Development of a vascular supply is a fundamental requirement for many physiological and pathological processes, particularly in actively growing tissues such as embryos and tumours. Such tissues satisfy a need for adequate blood supply by producing pro-angiogenic factors, which promote new blood vessel formation through a complex but orderly event known as angiogenesis. In the case of tumour growth, angiogenesis is believed to be crucial for the transition from hyperplasia to neoplasia and for providing nourishment for the growth and metastasis of the tumour. Thus, angiogenesis allows the tumour to grow beyond about 1 mm in diameter and also allows provides routes for the dissemination and subsequent recolonization of metastatic tumour cells.
Therefore, angiogenesis is emerging as an important biomarker and therapeutic target in cancer. While the majority of current non-invasive vascular imaging approaches can estimate vessel density, a recent comprehensive analysis of tumour vasculature in prostate cancers concluded that microvessel density is not linked to cancer-specific mortality after adjusting for clinical factors. The shape and size of vessels, however, is highly predictive and men with the most irregularly shaped vessels being 17.1 times more likely to develop lethal disease (Mucci et al., 2009, J Clin Oncol, 27:5627-33).
The process of vascular development is tightly regulated. To date, a significant number of molecules, mostly secreted factors produced by surrounding cells, have been shown to regulate endothelial cell differentiation, proliferation, migration and coalescence into cord-like structures. For example, vascular endothelial growth factor (VEGF) has been identified as a key factor involved in stimulating angiogenesis and in inducing vascular permeability. Anti-VEGF monoclonal antibodies or other inhibitors of VEGF action are promising candidates for the treatment of tumours and various intraocular neovascular disorders. Such antibodies are described, for example, in EP 817,648, WO 1998/45331, and WO 1998/45332.
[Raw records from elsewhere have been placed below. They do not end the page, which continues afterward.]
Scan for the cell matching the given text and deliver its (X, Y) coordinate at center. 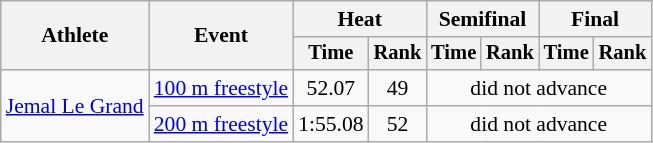
Semifinal (482, 19)
200 m freestyle (221, 124)
52.07 (330, 88)
49 (398, 88)
Event (221, 36)
Final (595, 19)
100 m freestyle (221, 88)
52 (398, 124)
1:55.08 (330, 124)
Jemal Le Grand (75, 106)
Heat (360, 19)
Athlete (75, 36)
Identify which cell holds the provided text, then report its (X, Y) central coordinate. 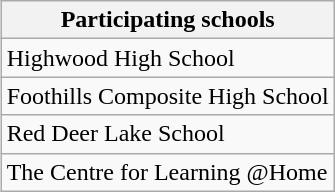
Foothills Composite High School (168, 96)
Highwood High School (168, 58)
Participating schools (168, 20)
Red Deer Lake School (168, 134)
The Centre for Learning @Home (168, 172)
Search for the cell housing the specified text and yield its (X, Y) center coordinate. 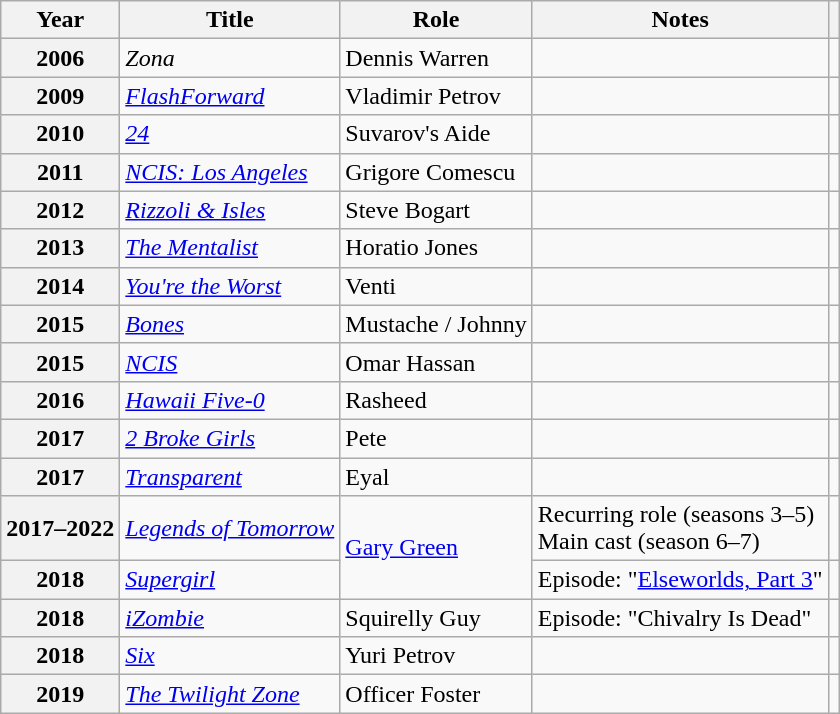
Title (230, 20)
Grigore Comescu (436, 172)
iZombie (230, 618)
Episode: "Chivalry Is Dead" (680, 618)
The Twilight Zone (230, 694)
Recurring role (seasons 3–5)Main cast (season 6–7) (680, 528)
Transparent (230, 477)
2014 (60, 286)
Officer Foster (436, 694)
2010 (60, 134)
Omar Hassan (436, 362)
2006 (60, 58)
Mustache / Johnny (436, 324)
24 (230, 134)
Zona (230, 58)
You're the Worst (230, 286)
Vladimir Petrov (436, 96)
Role (436, 20)
FlashForward (230, 96)
Six (230, 656)
2016 (60, 400)
Legends of Tomorrow (230, 528)
Pete (436, 438)
Horatio Jones (436, 248)
Eyal (436, 477)
Rasheed (436, 400)
Steve Bogart (436, 210)
Year (60, 20)
Episode: "Elseworlds, Part 3" (680, 580)
2012 (60, 210)
Gary Green (436, 548)
Yuri Petrov (436, 656)
2011 (60, 172)
Dennis Warren (436, 58)
2019 (60, 694)
2 Broke Girls (230, 438)
Bones (230, 324)
2017–2022 (60, 528)
NCIS: Los Angeles (230, 172)
The Mentalist (230, 248)
Venti (436, 286)
Supergirl (230, 580)
Rizzoli & Isles (230, 210)
NCIS (230, 362)
Squirelly Guy (436, 618)
Hawaii Five-0 (230, 400)
2009 (60, 96)
Notes (680, 20)
Suvarov's Aide (436, 134)
2013 (60, 248)
Scan for the cell matching the given text and deliver its (x, y) coordinate at center. 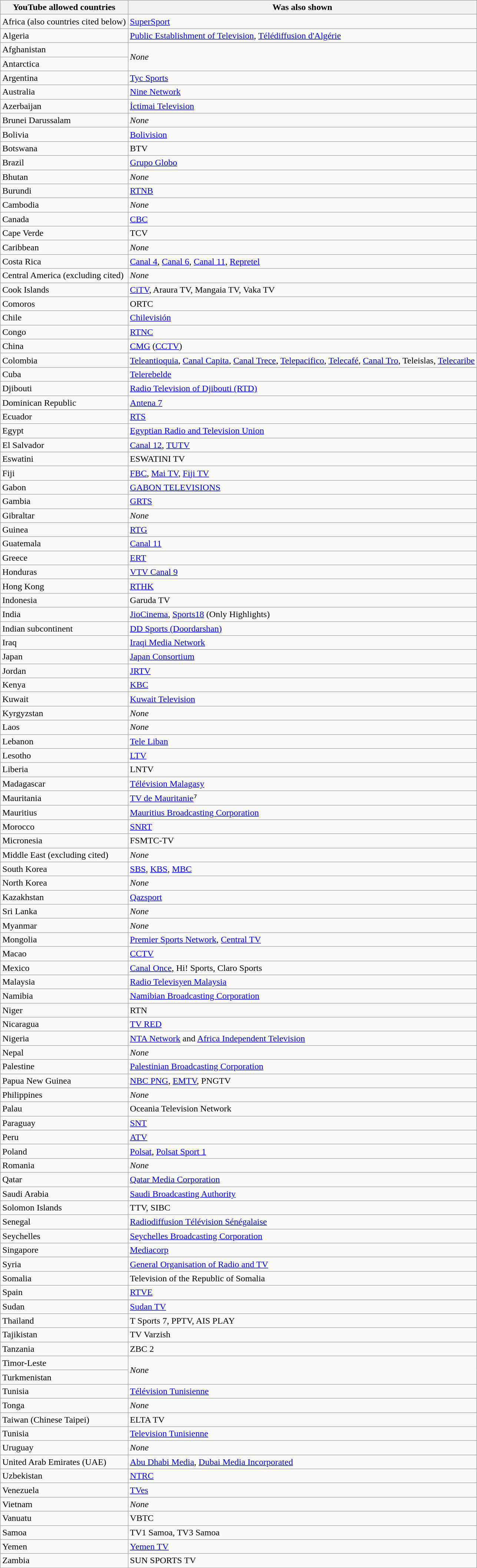
RTNB (302, 191)
Yemen TV (302, 1546)
Namibia (64, 996)
Indian subcontinent (64, 628)
United Arab Emirates (UAE) (64, 1461)
Abu Dhabi Media, Dubai Media Incorporated (302, 1461)
Vanuatu (64, 1517)
Niger (64, 1010)
Egyptian Radio and Television Union (302, 431)
Cuba (64, 374)
Laos (64, 727)
Burundi (64, 191)
Télévision Malagasy (302, 783)
RTHK (302, 586)
YouTube allowed countries (64, 7)
FBC, Mai TV, Fiji TV (302, 473)
Télévision Tunisienne (302, 1390)
Teleantioquia, Canal Capita, Canal Trece, Telepacifico, Telecafé, Canal Tro, Teleislas, Telecaribe (302, 360)
Telerebelde (302, 374)
Radio Television of Djibouti (RTD) (302, 388)
Senegal (64, 1221)
Uzbekistan (64, 1475)
Guatemala (64, 543)
SBS, KBS, MBC (302, 868)
Antena 7 (302, 402)
Central America (excluding cited) (64, 275)
Premier Sports Network, Central TV (302, 939)
TV de Mauritanie⁷ (302, 798)
Oceania Television Network (302, 1108)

In addition, an extracellular matrix (ECM)-associated protein designated epidermal growth factor-like 7 (EGFL7) has been shown to be expressed by endothelial cells and to have a role in angiogenesis (Parker et al., 2004, Nature, 428:754-758; Nichol and Stuhlmann, 2012, 119:1345-1352). While some have suggested the use of inhibitory anti-EGFL7 monoclonal antibodies for the treatment of tumours (U.S. 2007/0031437, U.S. 2009/0297512, U.S. 2010/0203041, and U.S. 2010/0285009), others have suggested the use of agonists of EGFL7 to enhance the activity of EGFL7 for the treatment of tumours (U.S. Pat. No. 7,947,278).
There is still a need for alternative imaging approaches that can aid in estimating vessel shape and size and to identify different approaches for targeting EGFL7.